Overview
mesoscoPy is a high-level interface for transport measurements, based on QCoDeS. It enables you to control equipments to perform electron transport measurements in a quick and easy way.
It was designed with the Manchester’s National Graphene Institute’s setup in mind, but can easily be adapted to a variety of different cryostats and measurement equipments.
The experiments are usually composed of DC voltage and current sources, lock-in amplifiers and cryostats/dilution refrigerators, equipped with superconduciting magnets. mesoscoPy allows to control multiple equipments simultaneously to acquire and process data.
At the moment, mesoscoPy allows the use of the following equipments:
Lock-in amplifiers: Zurich Instruments MFLI, SRS 830
DC source-measurement units: Keithley 2400 and 2600 series
cryostats & superconducting magnets: Oxford Instruments Triton (temperature + magnet), Oxford Instruments Mercury iPS (magnet), Oxford Instruments IPS120 (magnet), Oxford Instruments Mercury iTC (temperature), Oxford Instruments ITC503 (temperature)
Signal generator: R&S SMB 100A (rf), SRS CS580 (ac+dc current source)
A number of other instruments can be added, thanks to the use of QCoDeS as a low level background interface.

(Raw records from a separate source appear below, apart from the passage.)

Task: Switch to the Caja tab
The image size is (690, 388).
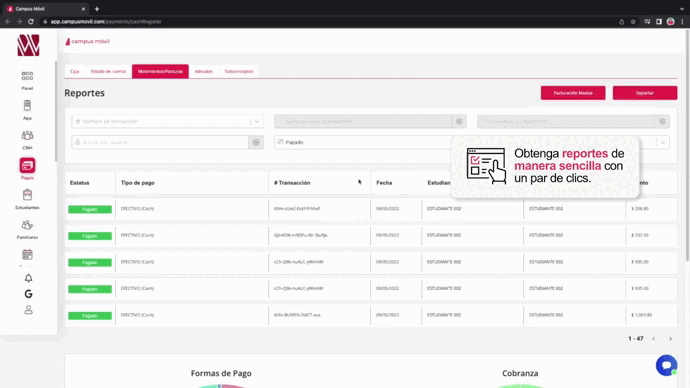Action: (74, 71)
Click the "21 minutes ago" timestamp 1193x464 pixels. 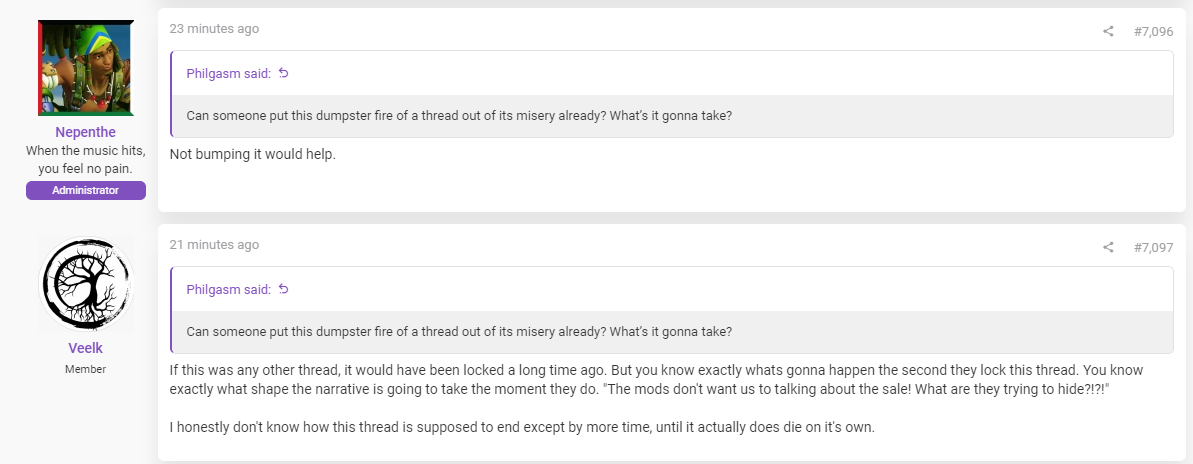[214, 245]
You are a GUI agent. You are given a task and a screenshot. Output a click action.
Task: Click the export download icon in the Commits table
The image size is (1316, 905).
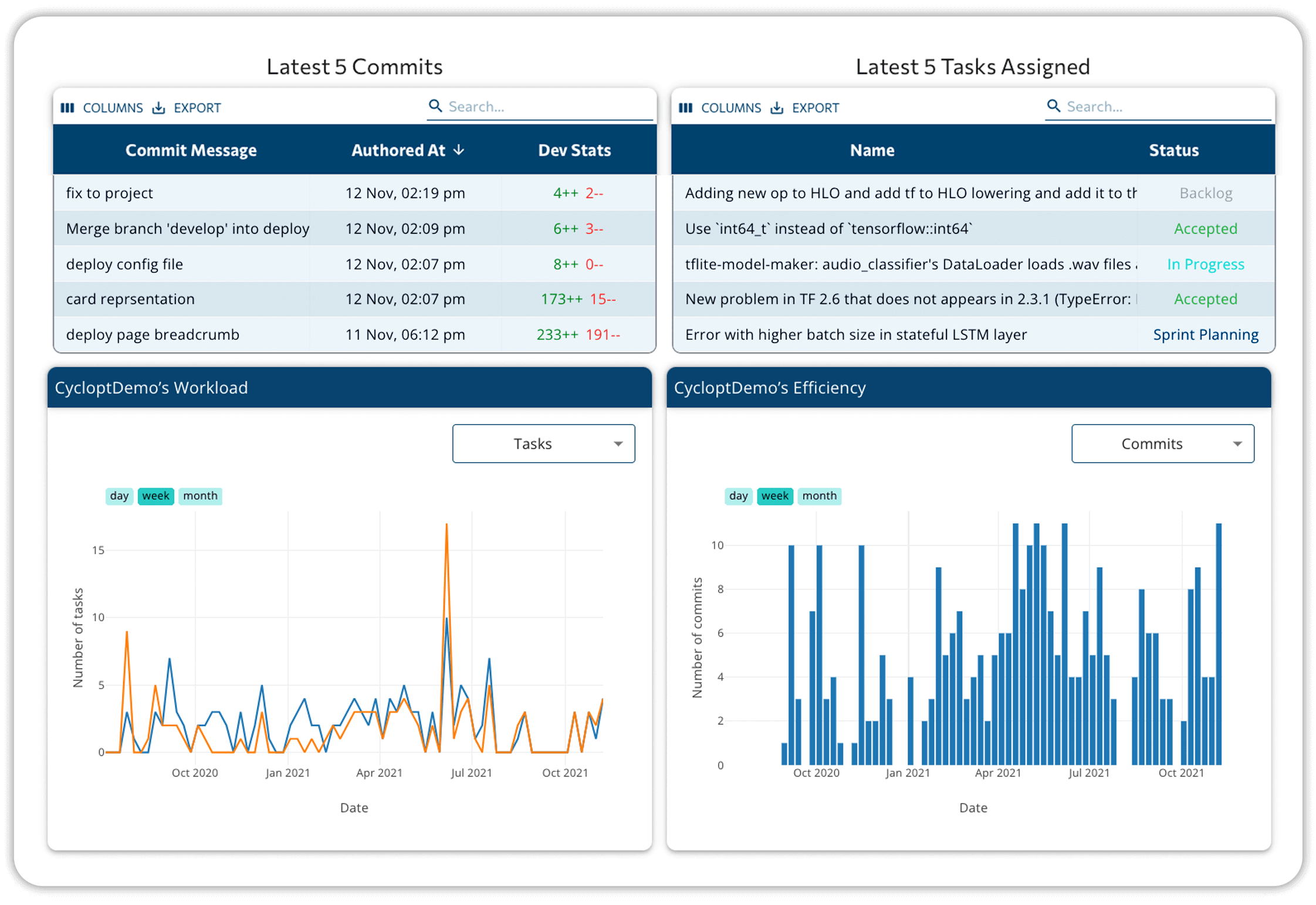coord(158,108)
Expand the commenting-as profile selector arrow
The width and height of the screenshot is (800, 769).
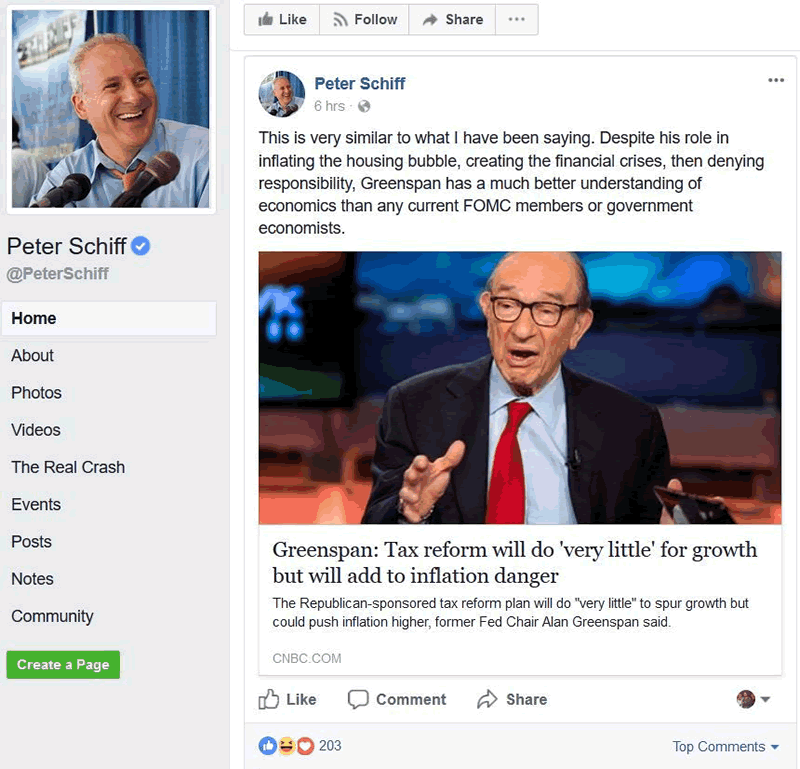point(765,699)
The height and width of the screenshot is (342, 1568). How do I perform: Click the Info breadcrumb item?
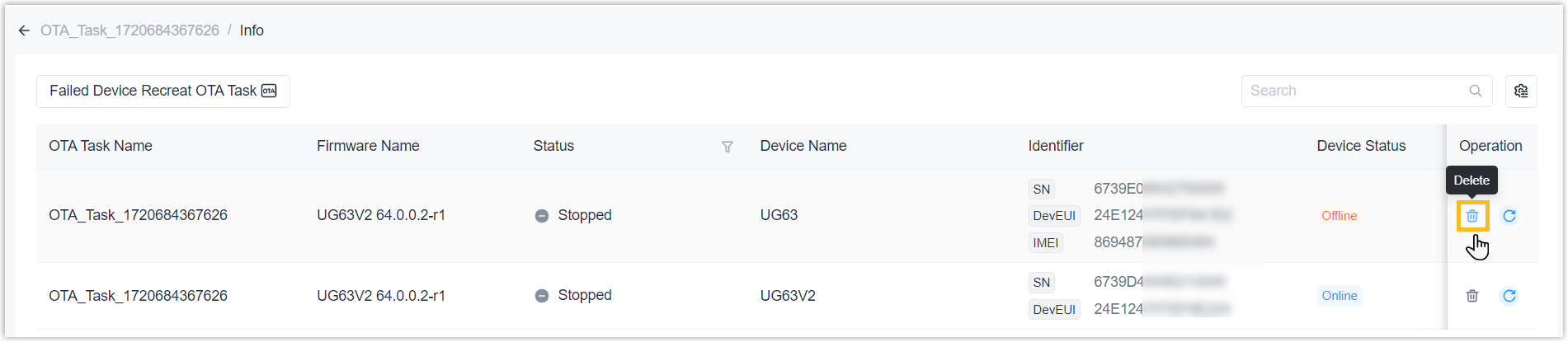coord(252,30)
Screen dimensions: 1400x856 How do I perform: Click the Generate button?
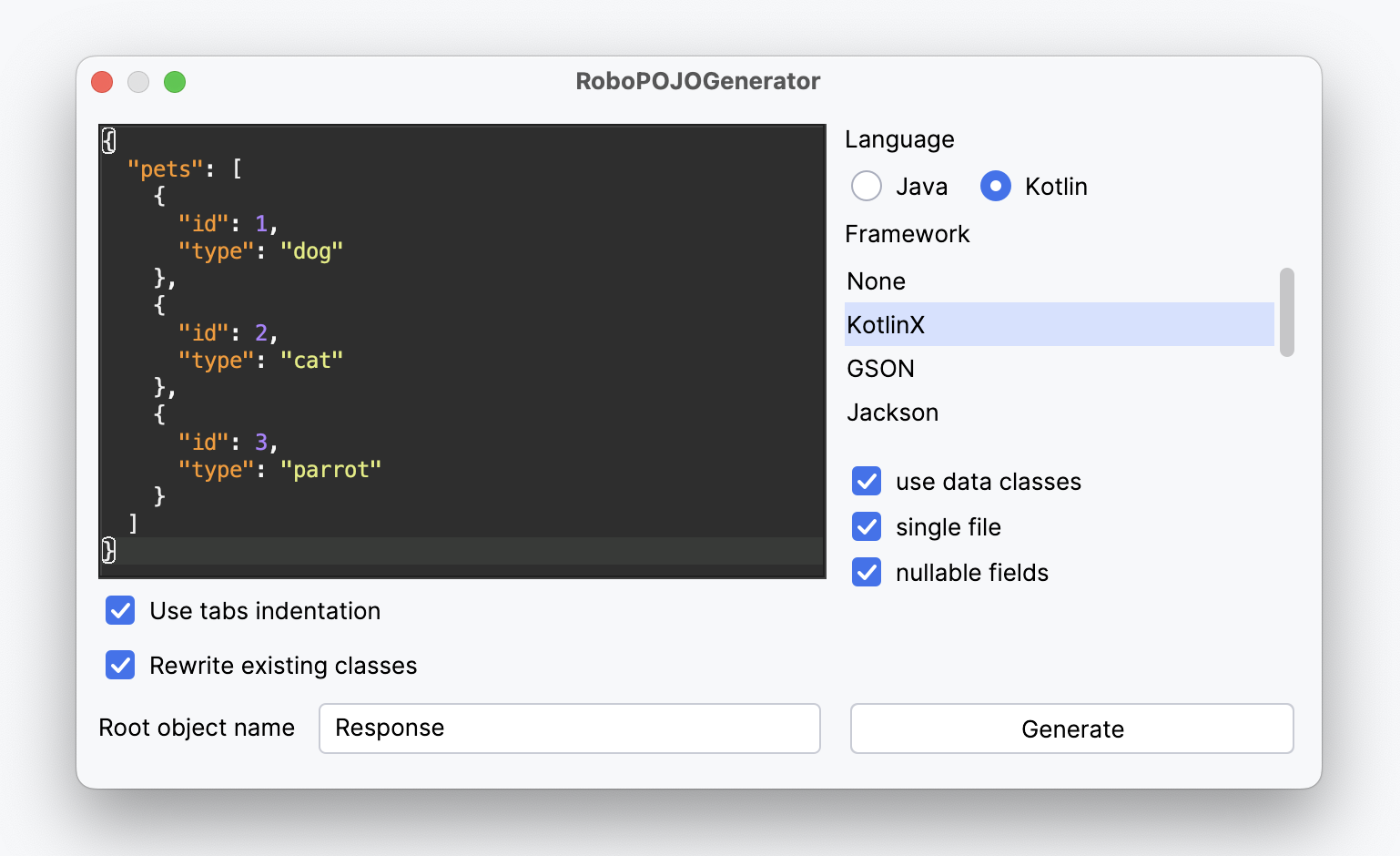[1071, 729]
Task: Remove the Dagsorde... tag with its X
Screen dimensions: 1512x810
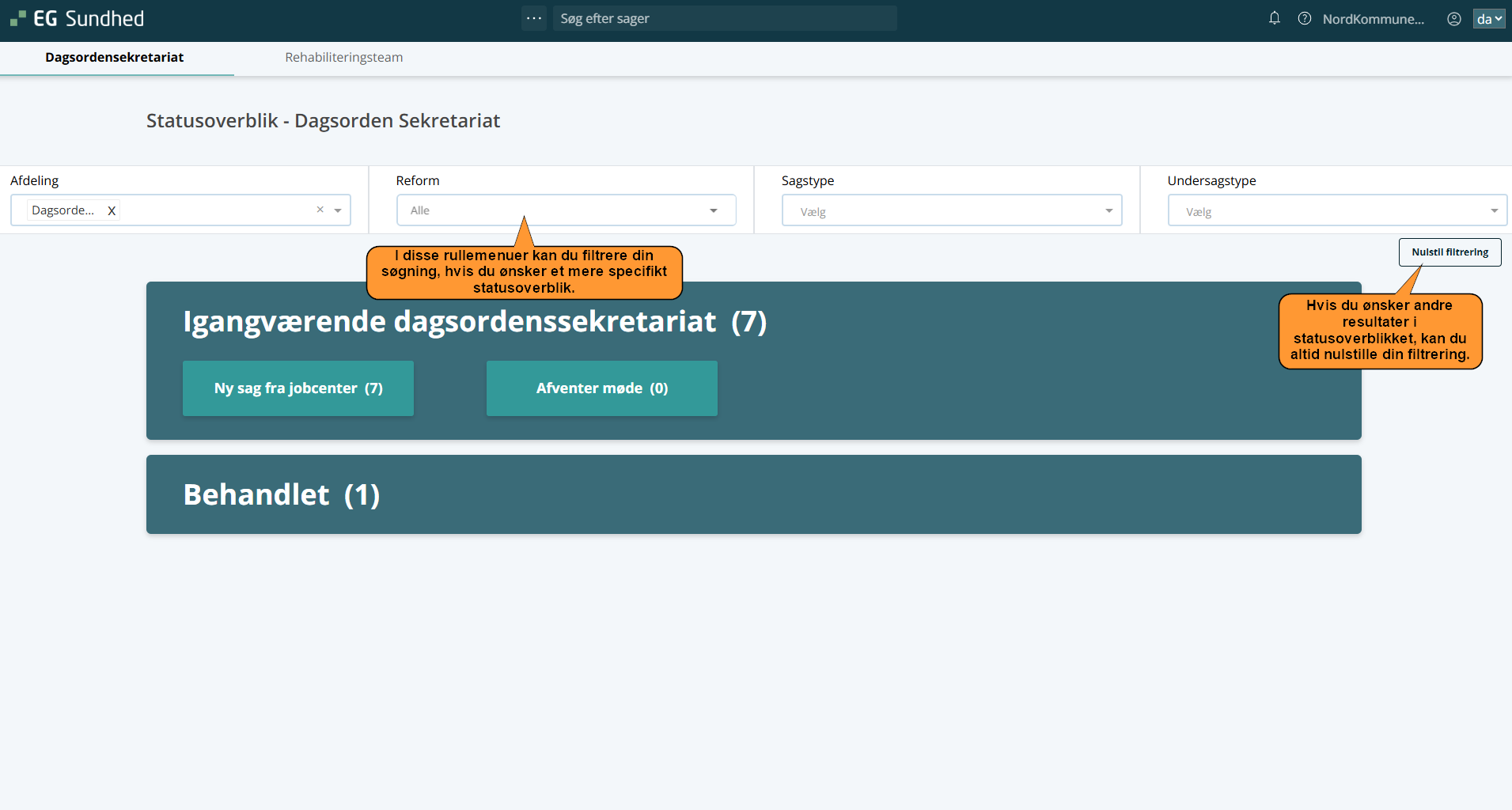Action: point(112,210)
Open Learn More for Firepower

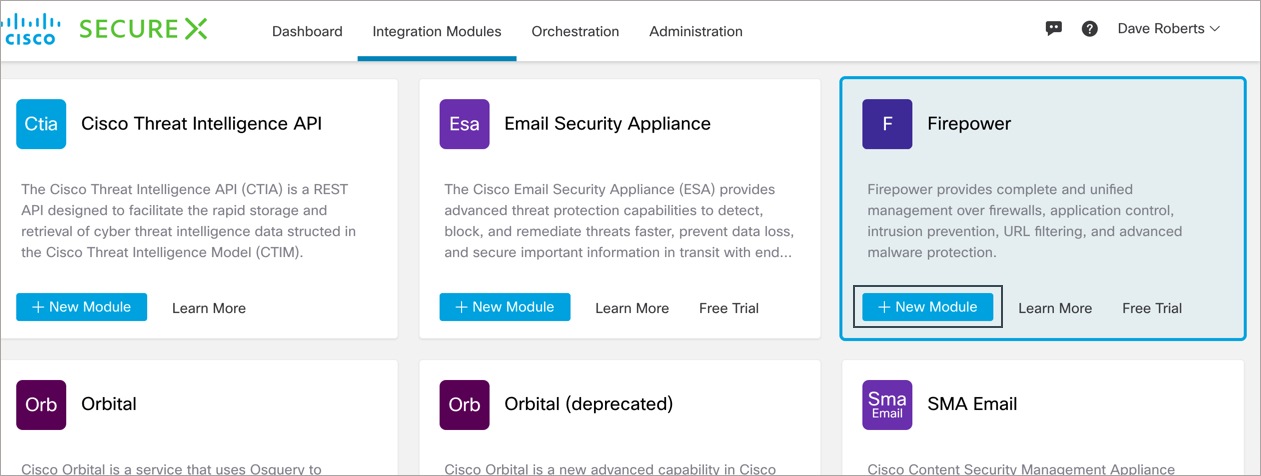[x=1055, y=308]
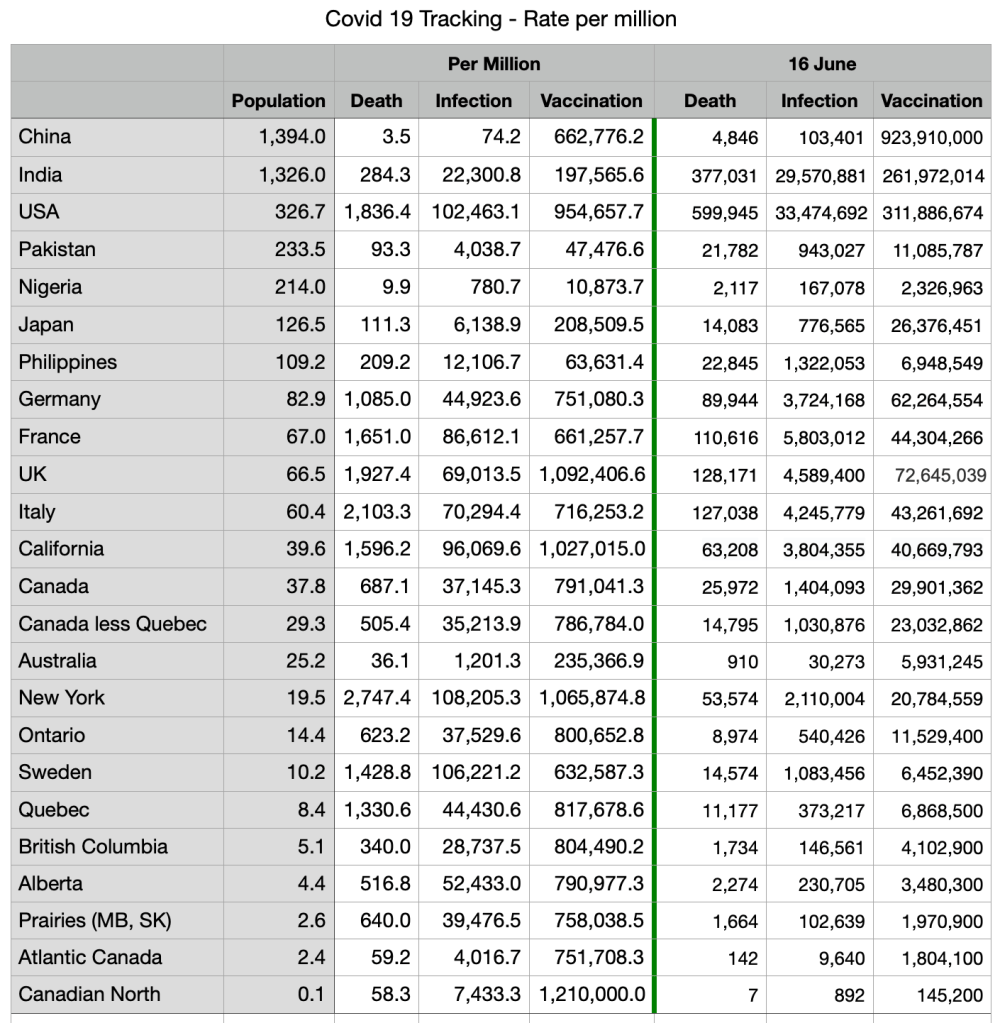This screenshot has width=1000, height=1023.
Task: Select the Population column header
Action: point(278,101)
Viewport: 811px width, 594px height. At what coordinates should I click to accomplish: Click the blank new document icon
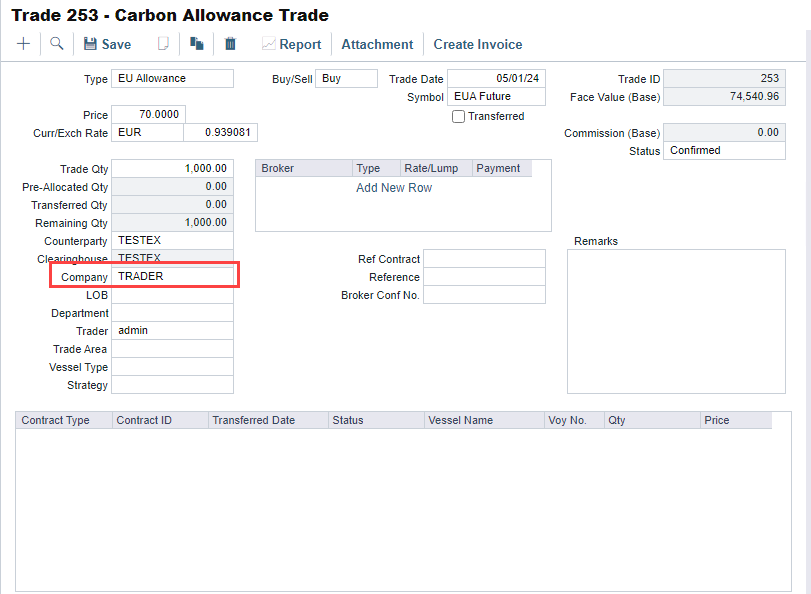click(164, 44)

mesoscoPy offers a unified model for viewing and handling measurement sweeps. It saves all the data in SQL databases, that can be easily accessed. In addition, the data can be easily plotted with publication quality.
Example
The following code shows an example of python code to measure 2 lock-ins while sweeping a voltage source gate using mesoscoPy’s high level programming construct.
import mesoscopy
station = mesoscopy.init_station(
'4400', '4401',
SMU_addr='TCPIP::192.168.0.2::inst0::INSTR'
)
mesoscopy.init_lockin(station, freq=127, ampl=2)
xvals = mesoscopy.generate_lin_array(10, -10, step=.1)
mesoscopy.measurement.sweep1d(
station.keithley.smua.volt,
xvals,
1.6,
station.mf4400.demods[0].sample,
station.mf4401.demods[0].sample,
)
mesoscoPy Releases
mesoscoPy is still a software in development. It was mostly designed with one experimental setup in mind, therefore may not be exactly suited for your experiment. If you have any feature request, please do it on github.